The Oskie Stockholders are party to options to purchase 80,000 Shares pursuant to various listed American-style call options (which were bought by the Oskie Stockholders, and which require the other counterparty thereto to sell and permit the Oskie Stockholders to acquire such Shares if exercised) with strike prices of $50 and exercisable through March 16, 2013. None of the options gives the Oskie Stockholders direct or indirect voting, investment or dispositive control over any securities of the Issuer or requires the counterparties thereto to acquire, hold, vote or dispose of any securities of the Issuer prior to exercise. The number of shares underlying such call options is 37,900 with respect to Oskie Master Fund and 42,100 with respect to Oskie on behalf of its managed account.
Mr.
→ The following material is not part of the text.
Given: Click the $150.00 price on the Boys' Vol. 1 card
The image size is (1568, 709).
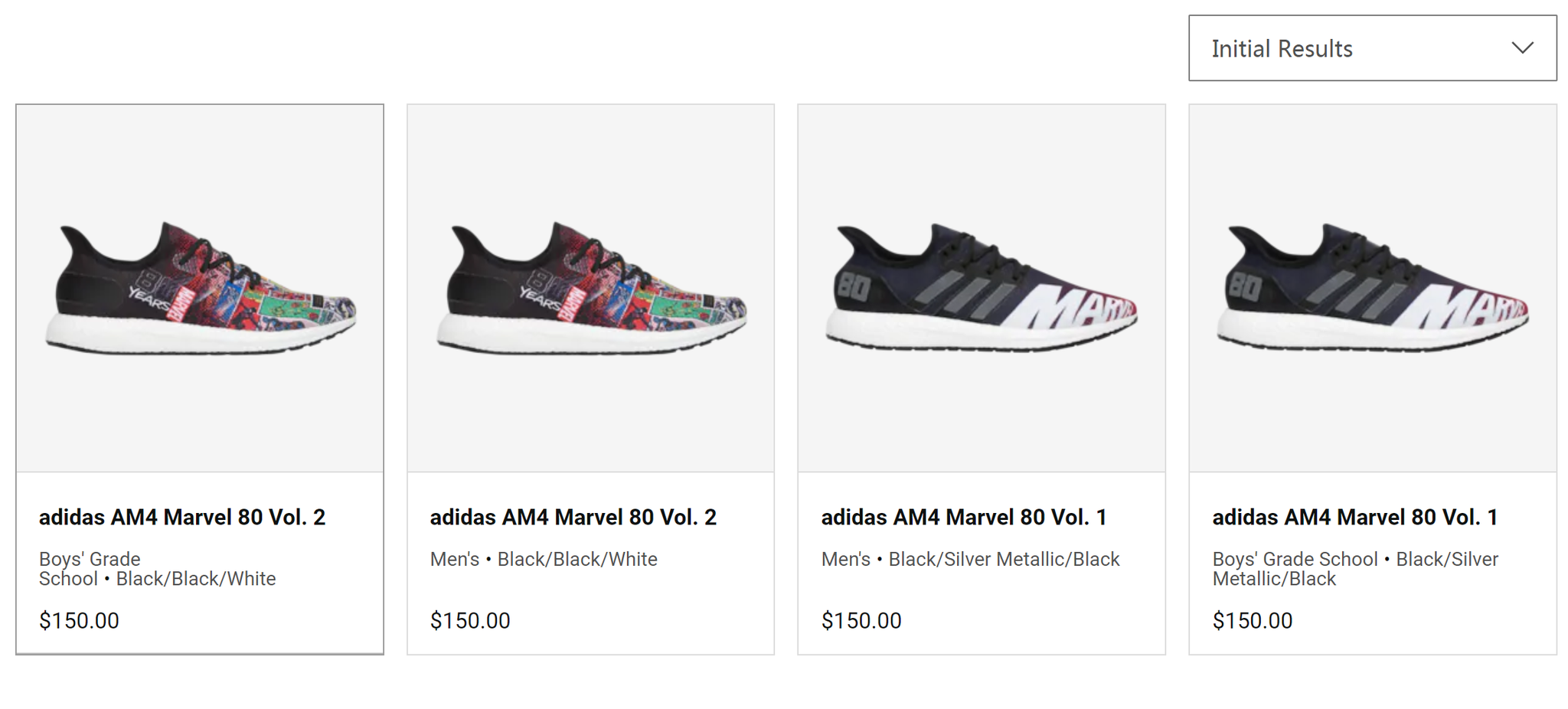Looking at the screenshot, I should tap(1252, 621).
McGuire could be considered to have an interest in the proposed nomination of candidates for election to the Board of Directors (the “Board”) of the Issuer (the “Nomination Proposal”) indirectly through his profit interests in the Shares held by the Marcato Stockholders as described below and through investments in certain of the Marcato Stockholders. In connection with his employment by Marcato, Mr. McGuire has a participatory interest in the profits derived by its affiliated entities from their investment in certain companies, including the Issuer.
Mr. Markowitz and Mr. Rowe could be considered to have an interest in the Nomination Proposal indirectly through their respective profit interests in the Shares held by the Oskie Stockholders as described below and through investments in certain of the Oskie Stockholders. In connection with their employment by Oskie, Mr. Markowitz and Mr. Rowe each has a participatory interest in the profits derived by its affiliated entities from their investment in certain companies, including the Issuer.
Mr. McGuire, Mr. Markowitz and Mr. Digirolamo (the “Nominees”) may be deemed to have an interest in their nominations for election to the Board of the Issuer by virtue of compensation the Nominees will receive from the Issuer as a director, if elected to the Board, and as described elsewhere in the letter delivered to the Issuer on February 14, 2013 and filed as Exhibit E to the Amendment to the 13D filed by Marcato, Oskie and certain of their affiliates on February 14, 2013.
Innisfree M&A Incorporated (“Innisfree”) is serving as an advisor and is providing consulting and analytic services and solicitation services in connection with the solicitation of proxies. Innisfree does not believe that any of its directors, officers, employees, affiliates or controlling persons, if any, is a “participant” in this proxy solicitation. In addition, regular employees of the Marcato Stockholders or the Oskie Stockholders may assist in the solicitation of proxies and will receive no additional consideration therefor.